─── The data ───

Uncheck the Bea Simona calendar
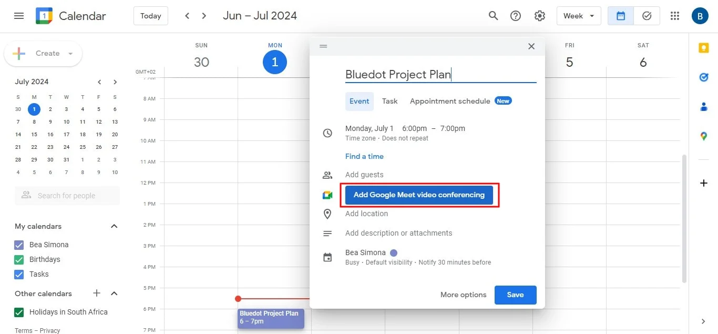point(19,244)
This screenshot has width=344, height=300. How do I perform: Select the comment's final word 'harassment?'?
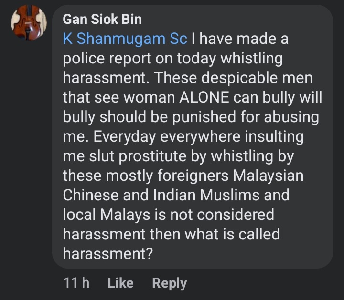pos(108,254)
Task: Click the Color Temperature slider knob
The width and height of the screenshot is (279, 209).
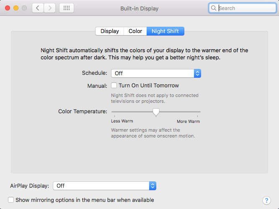Action: point(156,112)
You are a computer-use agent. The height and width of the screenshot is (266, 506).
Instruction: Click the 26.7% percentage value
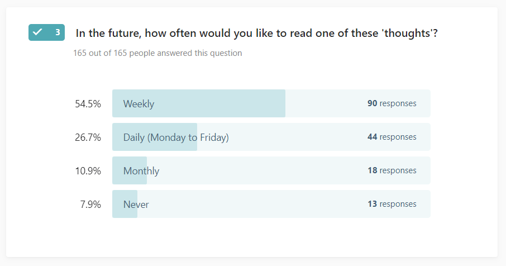point(88,137)
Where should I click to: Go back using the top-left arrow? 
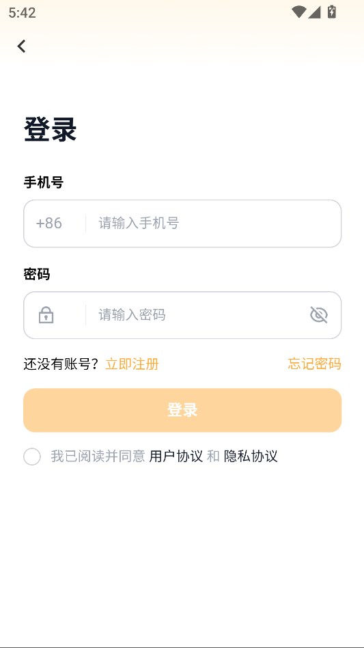pos(21,46)
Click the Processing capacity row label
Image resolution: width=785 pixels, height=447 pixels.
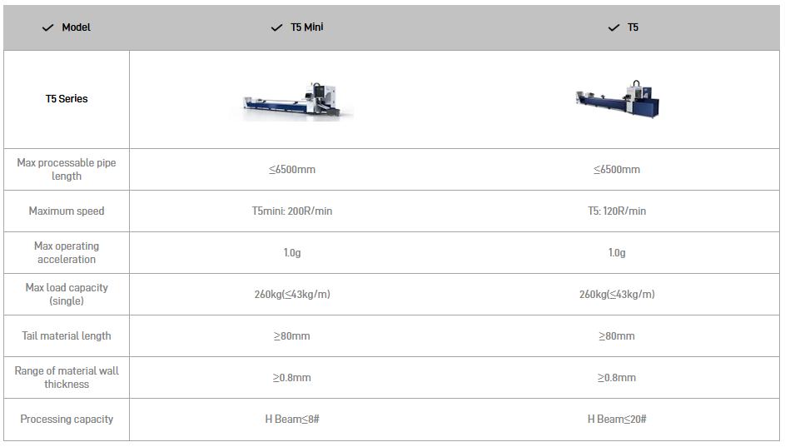[x=67, y=420]
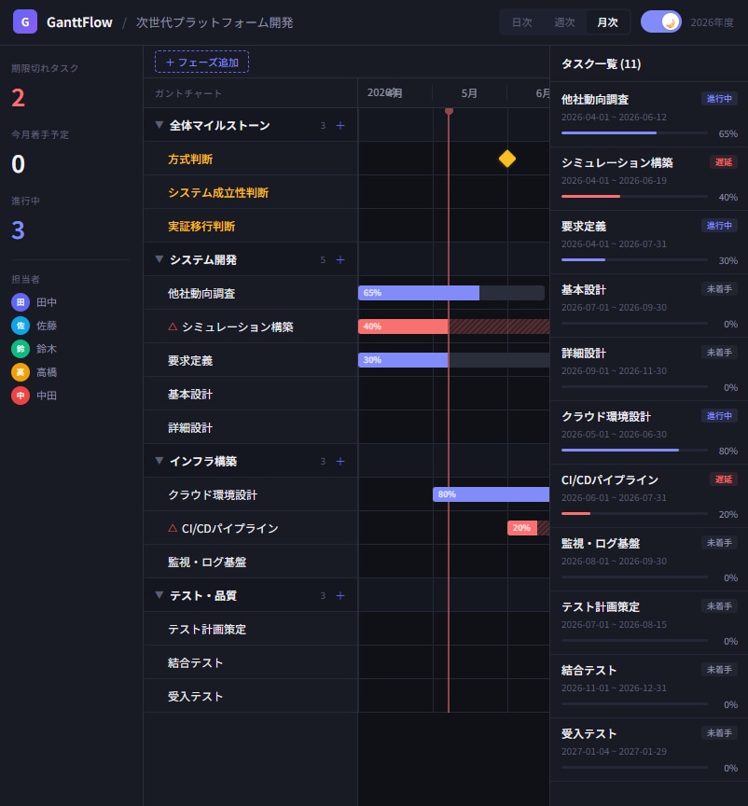Click the 方式判断 diamond milestone marker
The width and height of the screenshot is (748, 806).
(x=507, y=159)
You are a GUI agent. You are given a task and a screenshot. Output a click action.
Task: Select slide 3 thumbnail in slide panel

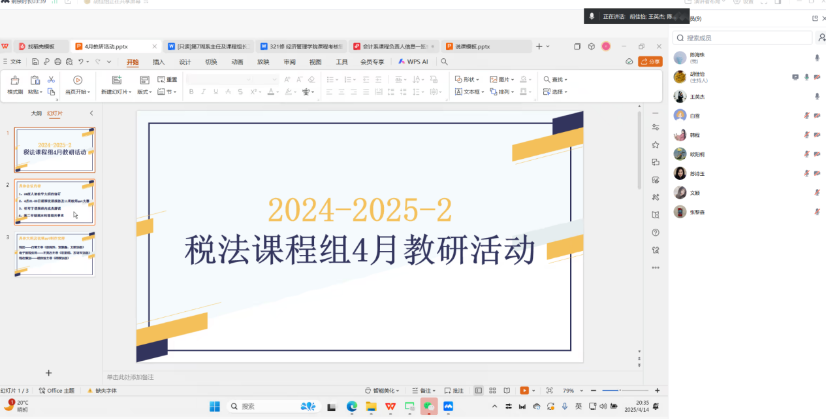[55, 255]
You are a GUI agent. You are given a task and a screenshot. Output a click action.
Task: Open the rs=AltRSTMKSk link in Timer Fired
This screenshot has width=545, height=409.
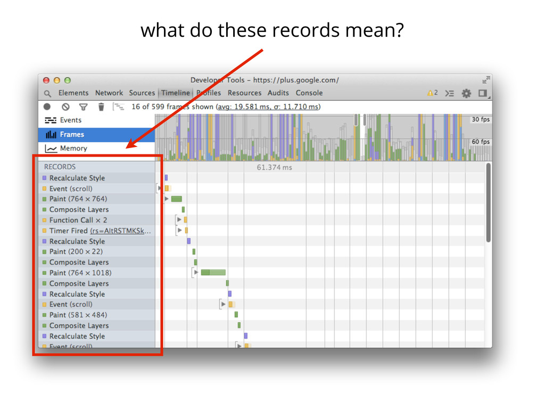click(x=120, y=231)
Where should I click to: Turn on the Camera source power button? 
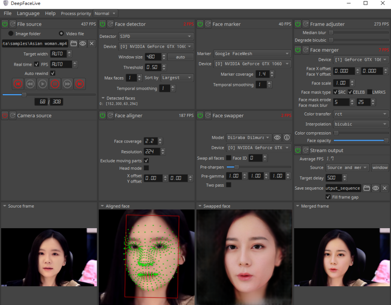point(5,115)
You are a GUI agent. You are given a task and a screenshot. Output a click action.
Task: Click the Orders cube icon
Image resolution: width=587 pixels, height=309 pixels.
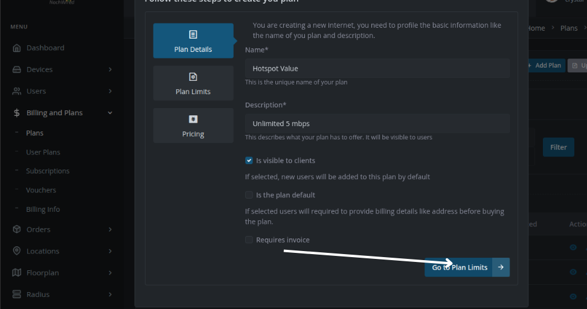[x=17, y=229]
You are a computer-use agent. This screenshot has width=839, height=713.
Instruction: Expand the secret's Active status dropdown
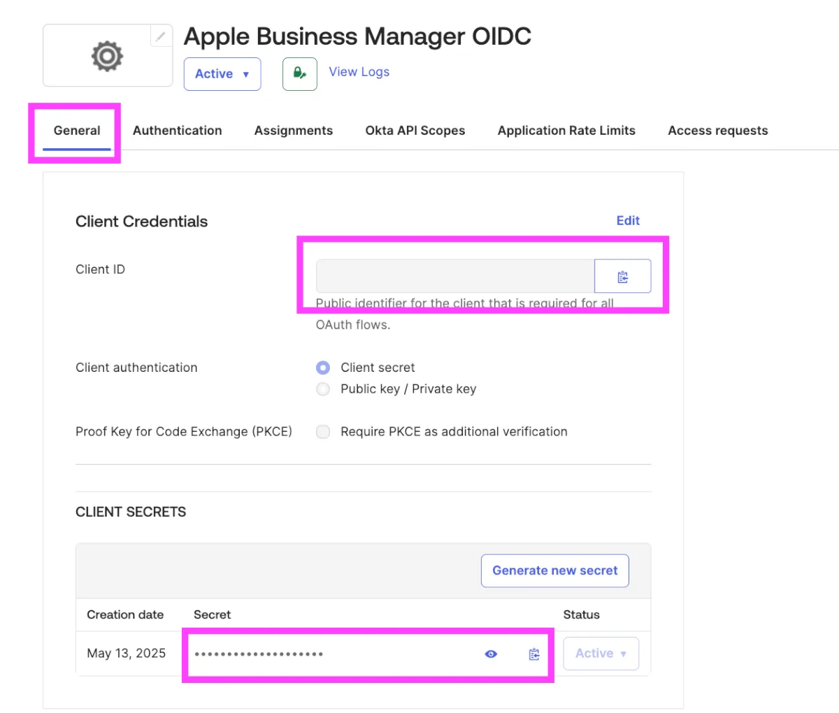coord(601,654)
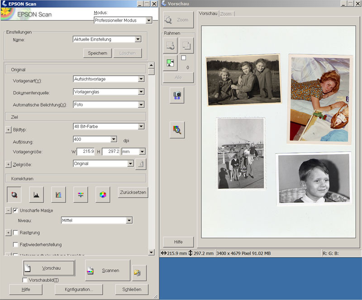362x300 pixels.
Task: Open the Auflösung dpi dropdown
Action: [114, 139]
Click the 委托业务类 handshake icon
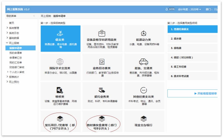 click(102, 90)
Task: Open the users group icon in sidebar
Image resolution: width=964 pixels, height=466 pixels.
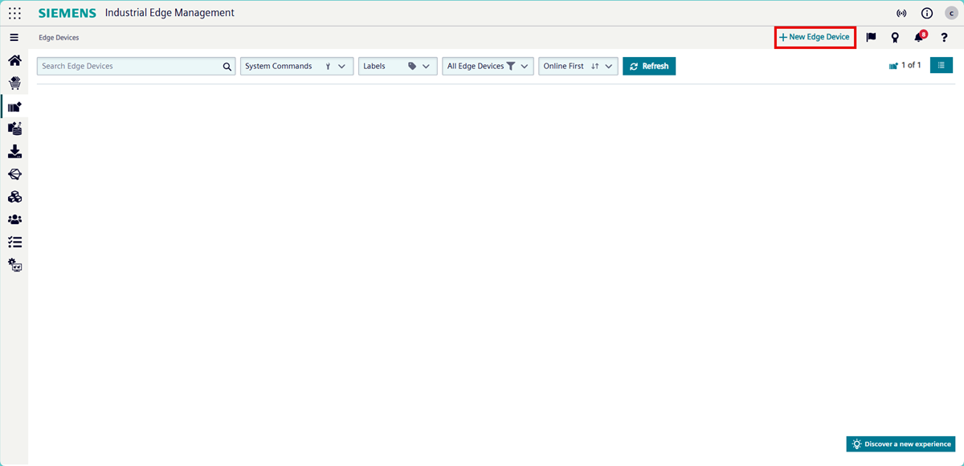Action: [14, 219]
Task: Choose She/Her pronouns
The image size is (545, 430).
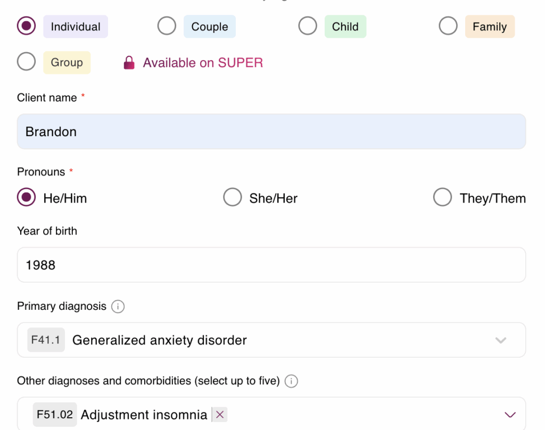Action: coord(233,197)
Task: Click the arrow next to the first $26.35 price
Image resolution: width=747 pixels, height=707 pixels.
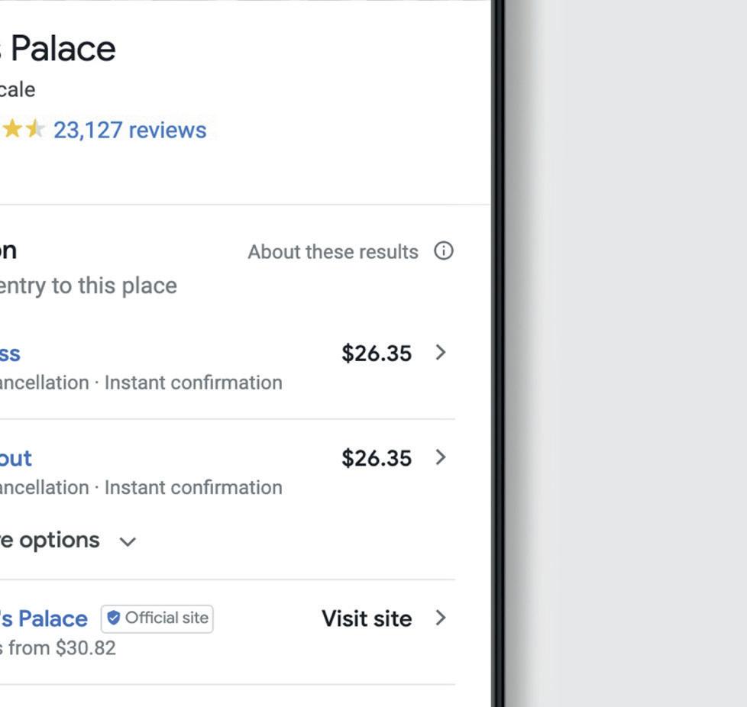Action: 440,353
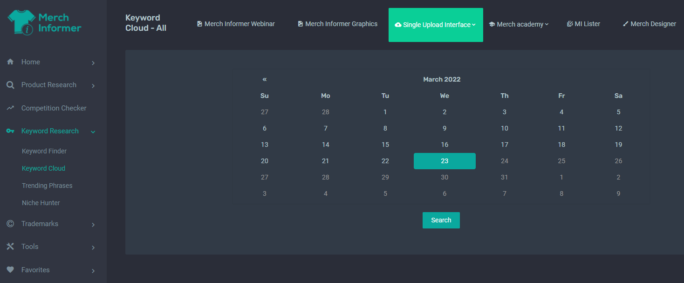
Task: Click the pencil icon next to Merch Designer
Action: [x=625, y=23]
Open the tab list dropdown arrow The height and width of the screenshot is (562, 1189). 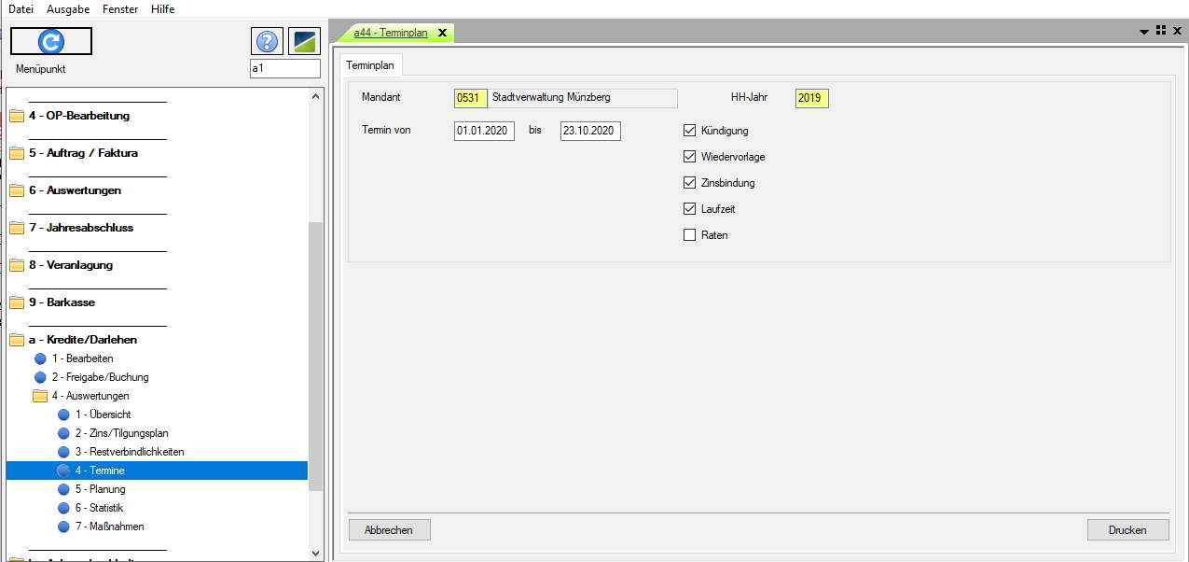1144,32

───

• [Written task]: Return every line of the items exactly, from the first line down to and including the line that contains "(x=507, y=159)". Leave the pictures out of your answer.

• [The completed task]:
Uncheck the Bea Simona calendar
point(19,244)
This screenshot has width=344, height=300. How do I perform: Select the comment's final word 'harassment?'?
pos(108,254)
Task: Click the Color Temperature slider knob
The width and height of the screenshot is (279, 209).
Action: point(156,112)
You are a computer-use agent. The height and width of the screenshot is (266, 506).
Instruction: Click the 26.7% percentage value
point(88,137)
Where should I click to: Go back using the top-left arrow? 
pos(21,46)
Click the Processing capacity row label
Image resolution: width=785 pixels, height=447 pixels.
[x=67, y=420]
Click the 方式判断 diamond milestone marker
The width and height of the screenshot is (748, 806).
(x=507, y=159)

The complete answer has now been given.